*Passage shown*:
○ ○ ○

(Stephen Maturen/Getty Images; Hennepin County Courts)

Minnesota judge’s ‘highly unusual’ decision tossing $7.2 million fraud verdict draws mounting scrutiny

Thomas Smith
6 Min Read

Lawmakers and legal experts are questioning a Minnesota judge’s unusual decision to overturn a unanimous jury verdict in a $7.2 million Medicaid fraud case — a step specialists say is seldom taken in white-collar prosecutions.

The ruling, issued late last month by Hennepin County Judge Sarah West, comes as Minnesota faces a wave of high-profile welfare and human services fraud cases that have drawn national attention and rattled public trust in the state’s oversight.

West’s decision has also fueled broader debate about how aggressively Minnesota will pursue white-collar and welfare fraud at a time when billions in public funds could be at risk.

JaneAnne Murray, a University of Minnesota law professor who studies criminal procedure, said she didn’t expect the outcome.

“It is highly unusual for a judge to reject a jury’s verdict in any case, much less a white-collar one, where issues of intent will almost always be circumstantial,” Murray told Fox News Digital.

○ ○ ○

*Material shown*:
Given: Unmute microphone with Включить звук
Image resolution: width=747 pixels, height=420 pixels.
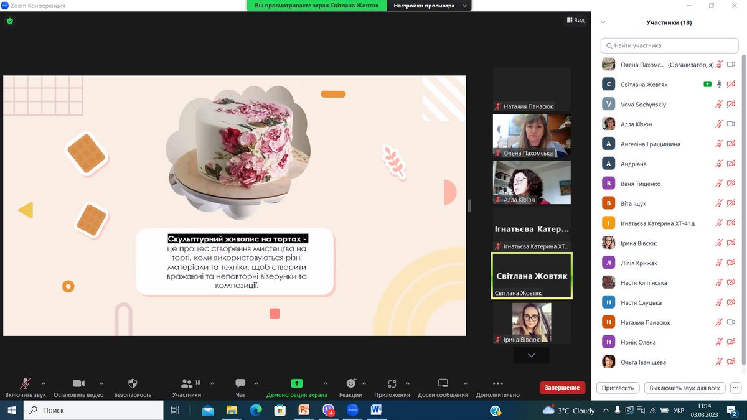Looking at the screenshot, I should 26,383.
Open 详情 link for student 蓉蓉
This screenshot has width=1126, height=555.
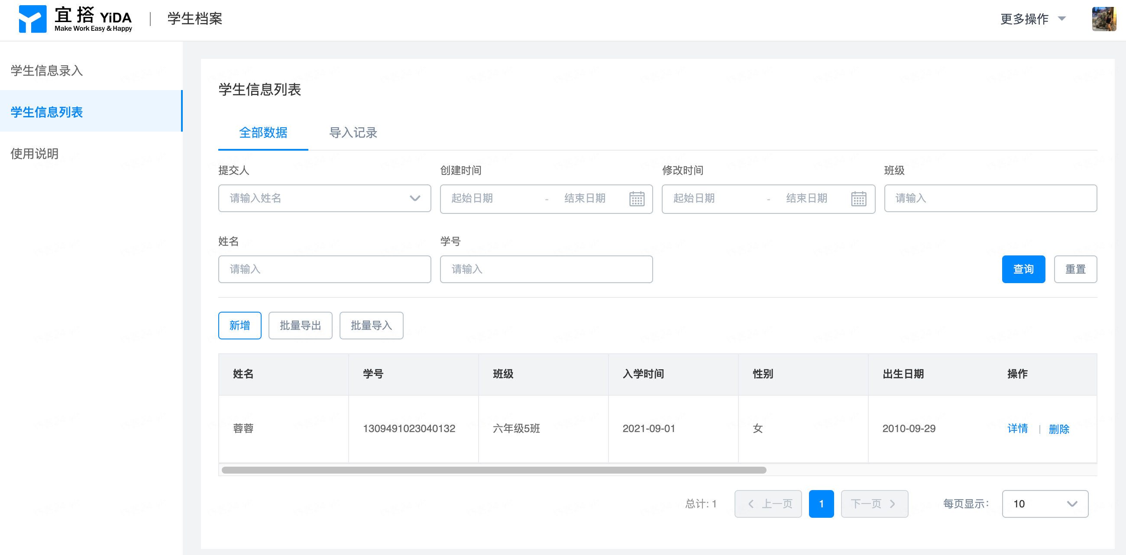1017,429
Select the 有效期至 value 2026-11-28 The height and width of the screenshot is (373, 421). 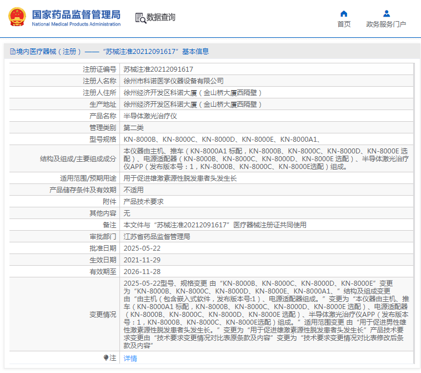pyautogui.click(x=142, y=272)
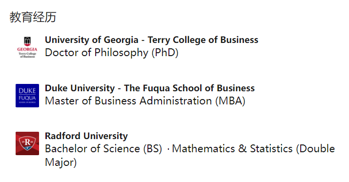
Task: Click the (PhD) abbreviation text
Action: [165, 53]
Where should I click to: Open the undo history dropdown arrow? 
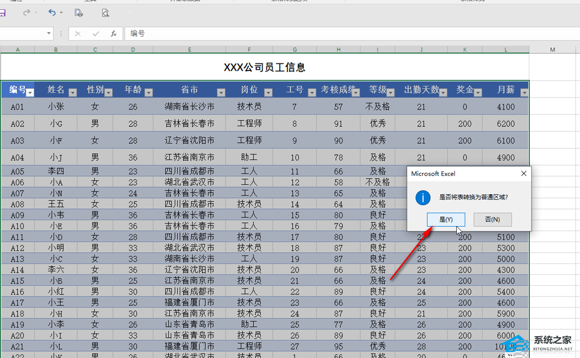coord(61,13)
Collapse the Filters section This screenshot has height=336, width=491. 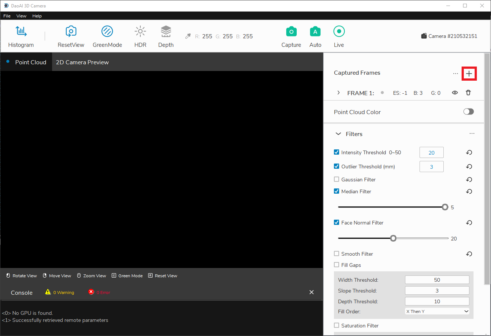(x=338, y=134)
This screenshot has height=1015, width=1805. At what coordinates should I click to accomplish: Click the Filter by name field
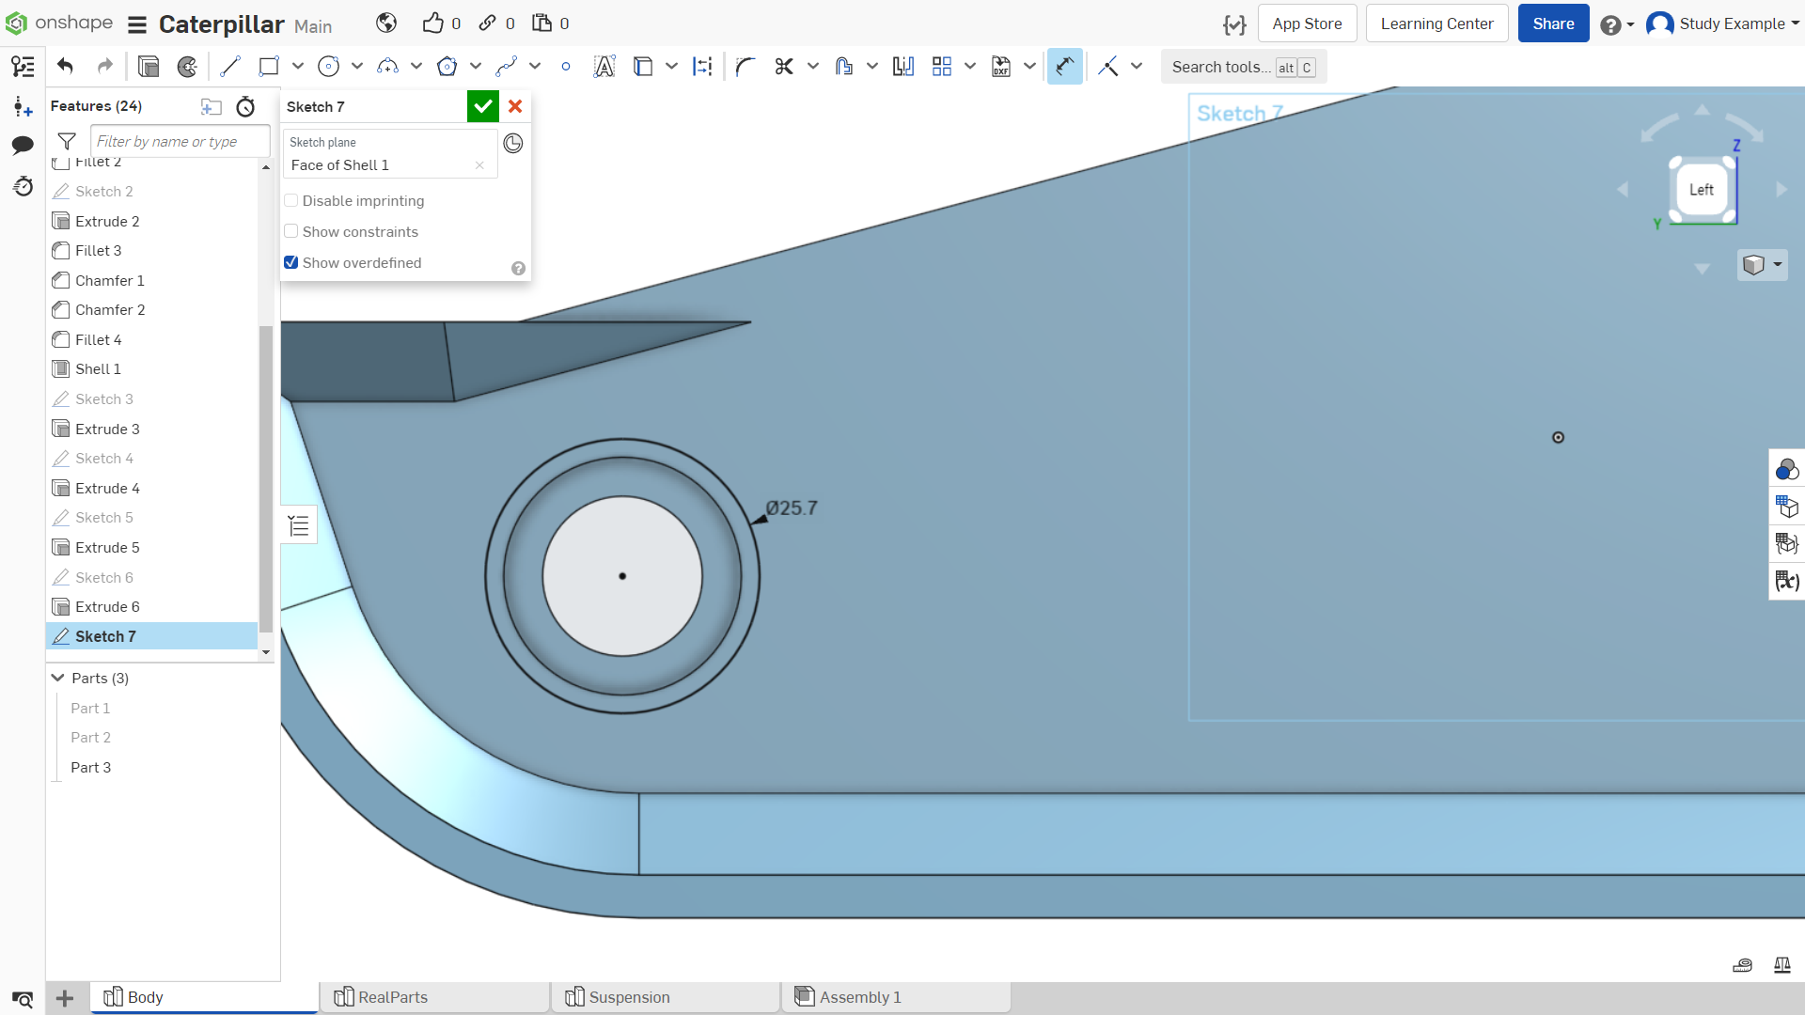tap(181, 141)
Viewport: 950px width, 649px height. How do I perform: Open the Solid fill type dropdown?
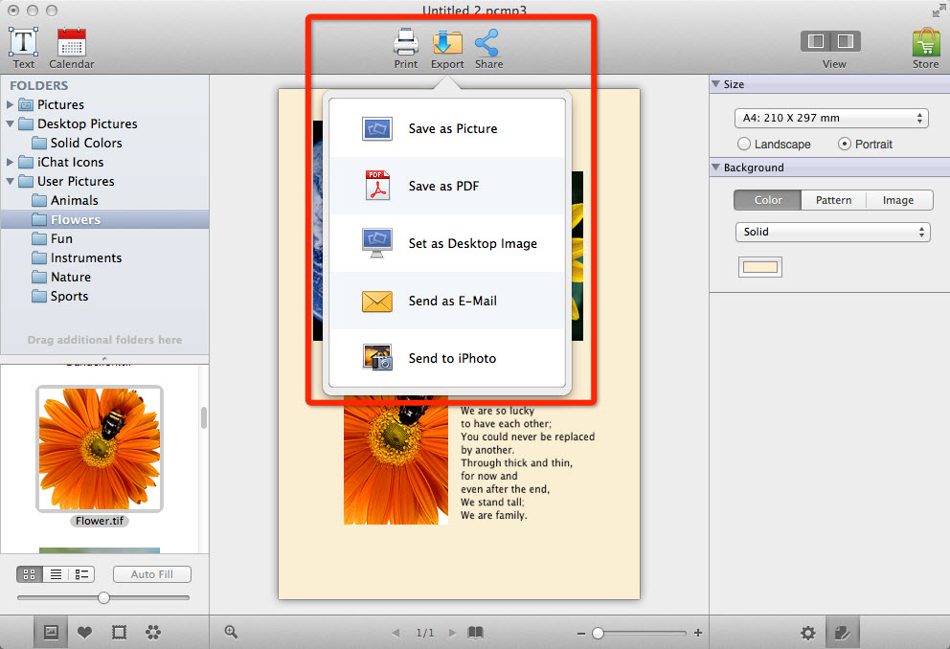tap(830, 232)
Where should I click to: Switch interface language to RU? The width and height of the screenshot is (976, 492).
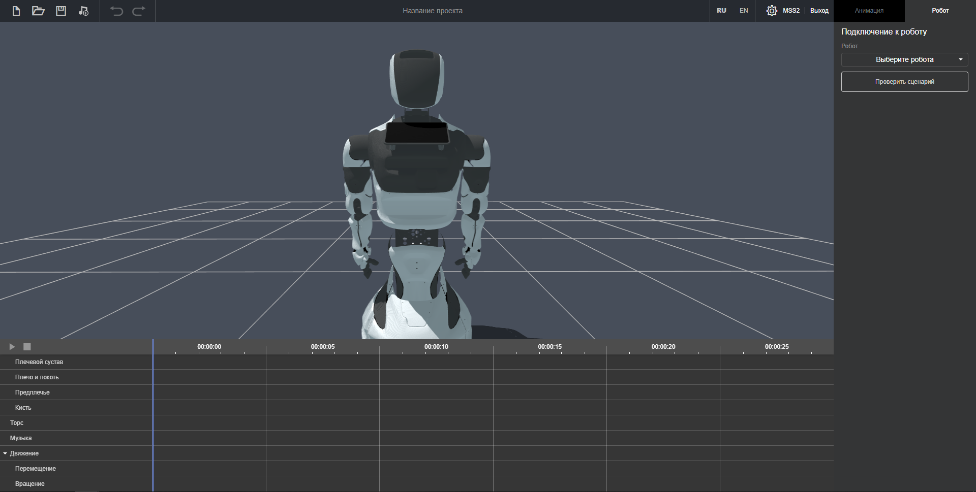tap(721, 11)
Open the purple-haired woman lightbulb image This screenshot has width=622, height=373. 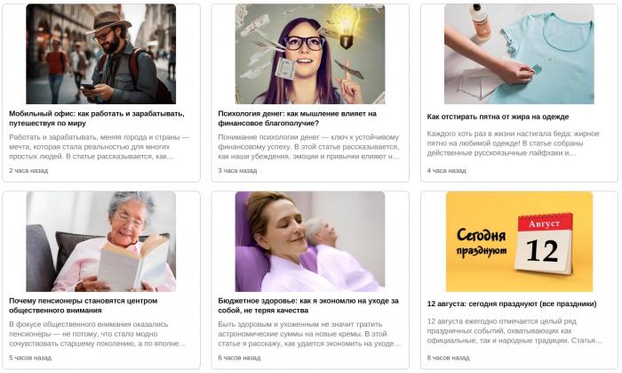(x=310, y=54)
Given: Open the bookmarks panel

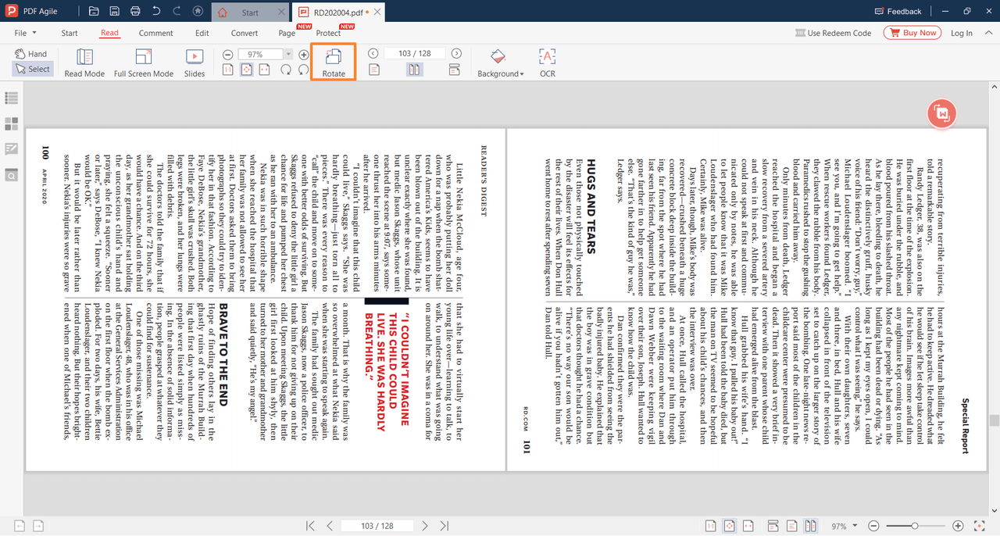Looking at the screenshot, I should click(11, 98).
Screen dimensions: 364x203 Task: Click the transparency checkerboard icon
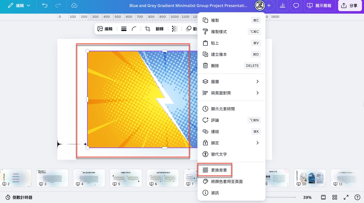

○ ○ ○

*Exercises to complete*:
- 1) Decide whether each statement agrees with the article on the overturned fraud verdict, answering yes or no and quoting the deciding words: (a) the jury's verdict was unanimous; (b) the ruling came from a Ramsey County judge; (c) JaneAnne Murray expected the outcome.
- 2) Please repeat, word for word, the part of the article on the overturned fraud verdict that opens with the words containing "Lawmakers and legal" and closes with "be at risk.".
The records have no connection to the article on the overturned fraud verdict.

*Results in order*:
- 1)
(a) Yes: "overturn a unanimous jury verdict"
(b) No: "Hennepin County Judge Sarah West"
(c) No: "she didn’t expect the outcome"

- 2)
Lawmakers and legal experts are questioning a Minnesota judge’s unusual decision to overturn a unanimous jury verdict in a $7.2 million Medicaid fraud case — a step specialists say is seldom taken in white-collar prosecutions.

The ruling, issued late last month by Hennepin County Judge Sarah West, comes as Minnesota faces a wave of high-profile welfare and human services fraud cases that have drawn national attention and rattled public trust in the state’s oversight.

West’s decision has also fueled broader debate about how aggressively Minnesota will pursue white-collar and welfare fraud at a time when billions in public funds could be at risk.